Eventually, your roommate’s boyfriend will come over, eat ramen from your favorite bowl, and you will want to dump its contents on him. You will learn very quickly that dishes in your apartment will be used by others at some point. It just happens when living in close quarters with someone. You can either talk to your roommate and set boundaries or say nothing until you are so frustrated you explode and are labeled the uptight roommate.
Talk to your roommate about sharing things. Some items are off-limits; like food. I’ve never heard of roommates sharing food work out well. Talk about what you are and are not okay with and make sure that the person who used the dish is the person who cleans it, regardless of ownership.

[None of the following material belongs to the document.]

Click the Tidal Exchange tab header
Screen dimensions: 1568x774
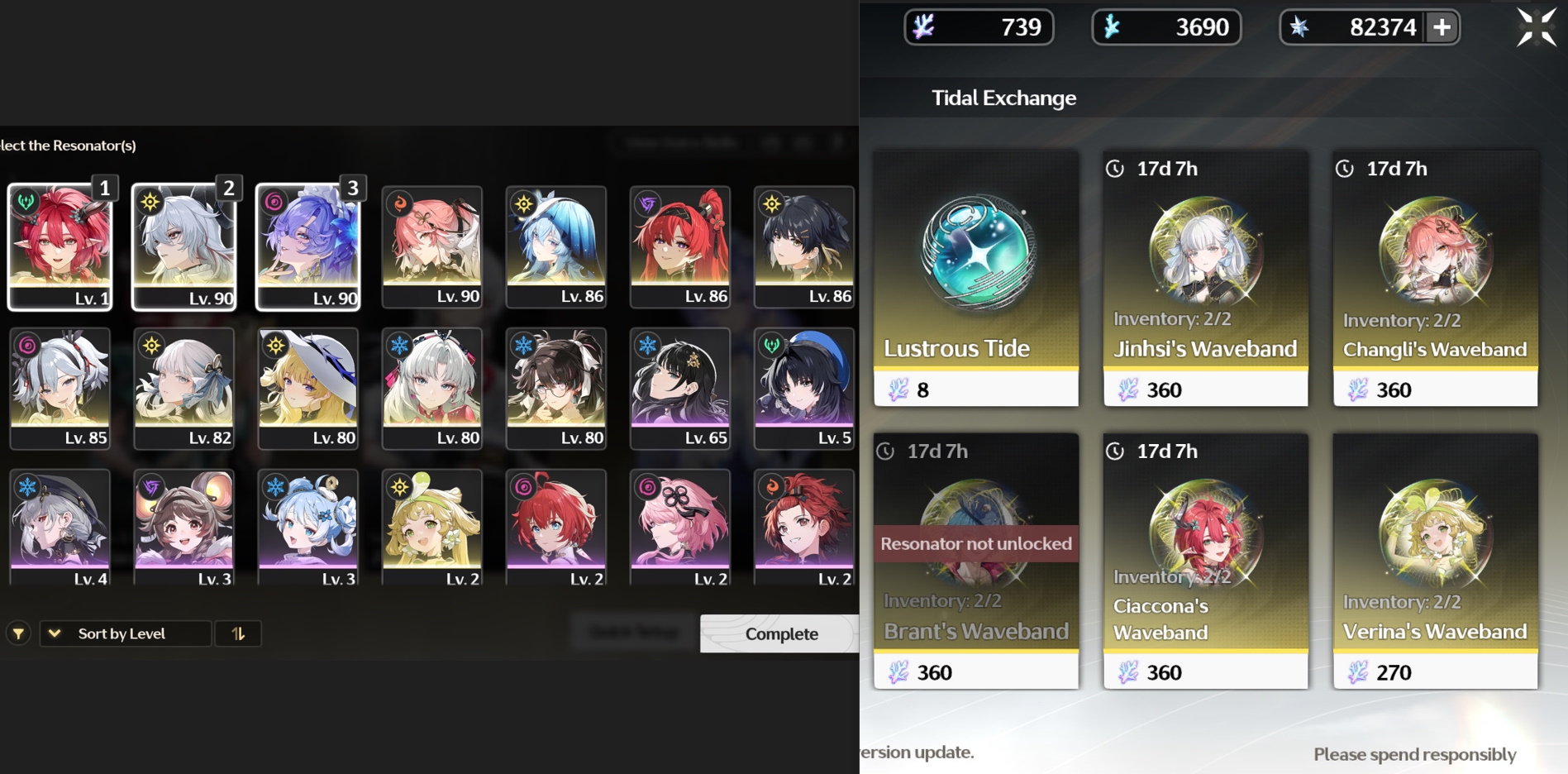click(1004, 98)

Your roommate will have people over to play beer pong and blare Jay-Z on a night you have to study. You will be annoyed with your roommate for being loud and not having to wake up at 8 a.m. the next morning like you do. You will also be mad you are unable to join. Try and set ground rules before situations like this happen, because if you don’t, you’ll have to put up with the noise while you study in your room or leave for a quieter place like the library or student union.
Your roommate will have different friends than you. Your roommate will meet friends in class and will make friends at work, bonding over things you have no idea about. This is a good thing; you live, sleep, shower and eat in the same air as your roommate; give them space to make separate friends so you don’t get annoyed with one another.

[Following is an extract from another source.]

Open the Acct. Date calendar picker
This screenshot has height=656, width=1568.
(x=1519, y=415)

Your roommate will be both someone you like and someone you dislike at times. The bottom line is you have to learn how to communicate with your roommate. Instead of being mad you are the only one who does the dishes and cleans your place, ask your roommate to help or take turns cleaning with you.
Like it or not, you signed a lease and are living together for the rest of the year. Make the best of it and try to be patient. Talk to your roommate and, if need be, vent to your parents, siblings or other friends; because chances are, your roommate is doing the exact same thing.

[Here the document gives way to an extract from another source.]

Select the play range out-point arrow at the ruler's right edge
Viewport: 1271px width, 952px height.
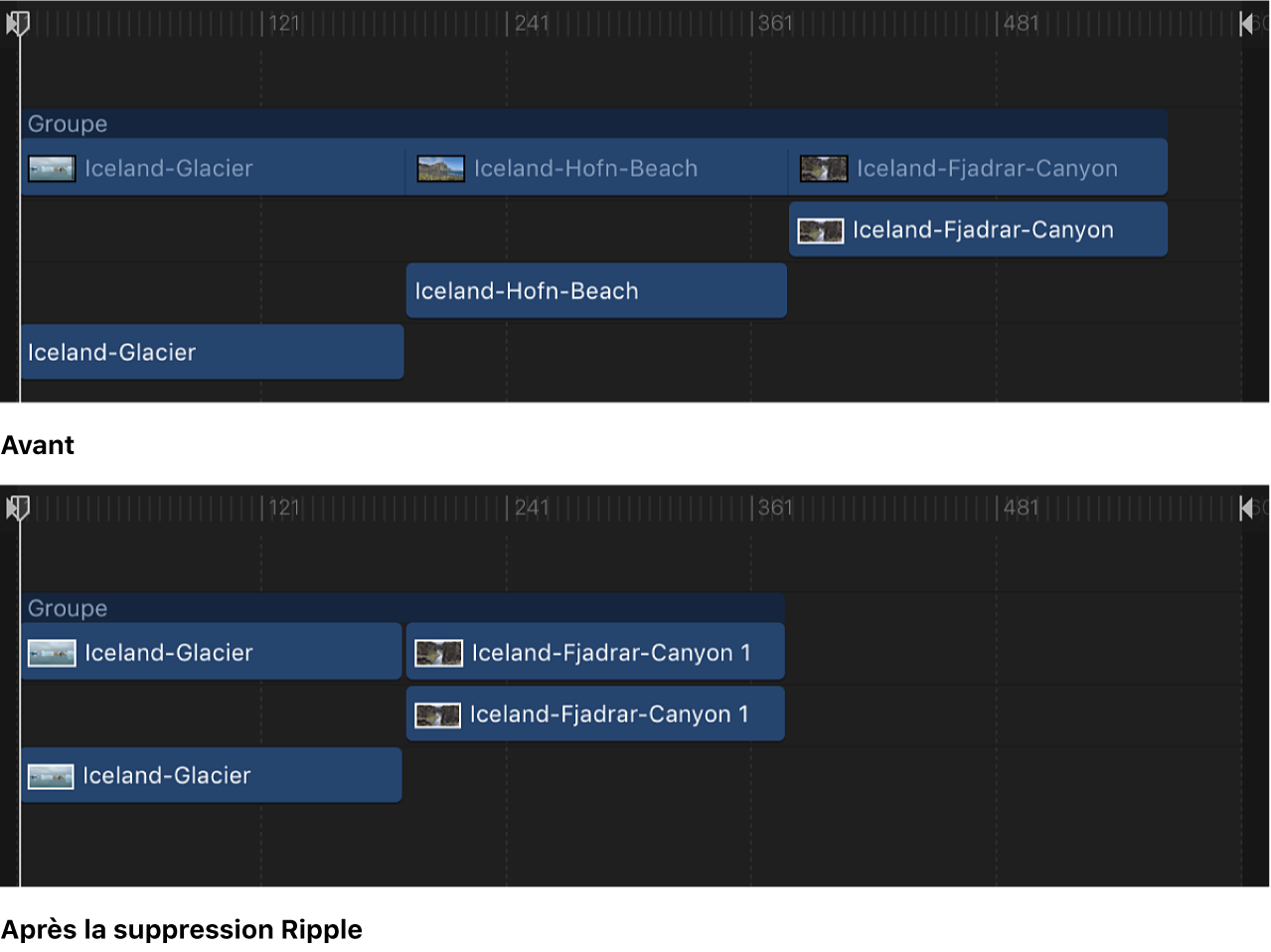pyautogui.click(x=1247, y=23)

Going away to college can be significantly more expensive than living at home. The main reason for this is the cost of rent for an apartment or dorm. Some students are fortunate enough to be awarded scholarships that pay for housing, but unless your grades are among the top percentage in the country, you’ll be paying for it on your own.
When deciding on where to live, you must first consider everything you will be paying for while living off-campus that would otherwise be part of your housing payment in the dorms. The money you pay towards on-campus housing usually covers air-conditioning and heating, water, electricity, internet, and cable (Research the college you might attend to see what they provide). Make sure to take every expense into account to make sure one is more financially viable than the other.
From my experience, and what I’ve heard from others, on-campus housing is a lot more expensive than living off-campus. Apartment prices will vary depending on what part of the country or state you are in, but if you split the rent with one or more roommates, you’ll most likely be paying less than you would in dorms. If you are lucky enough to go to college with a friend you can split rent and utilities with — that will probably be your best bet — but if not, you might find it worthwhile to live on campus to make friends and possibly move out with them the following year.
Also, If you plan on living far enough from campus that would require a significant commute, be sure to think about the price of a parking pass or bus pass and the time it will take to get to class. A friend of mine thought to ask the manager of a restaurant near campus if he could park behind their establishment; his request was accepted and now parks there for free and makes the short walk to campus. Be aware of agreements like this that could save you time and money.
Remember, with off-campus living comes the chance of you becoming lazy and blowing off school because of you don’t feel like making the commute. So if you are the type of person who might fall into that sort of mindset fairly easily, I would suggest living closer to, or even on-campus to avoid this behavior and possibly flunking out.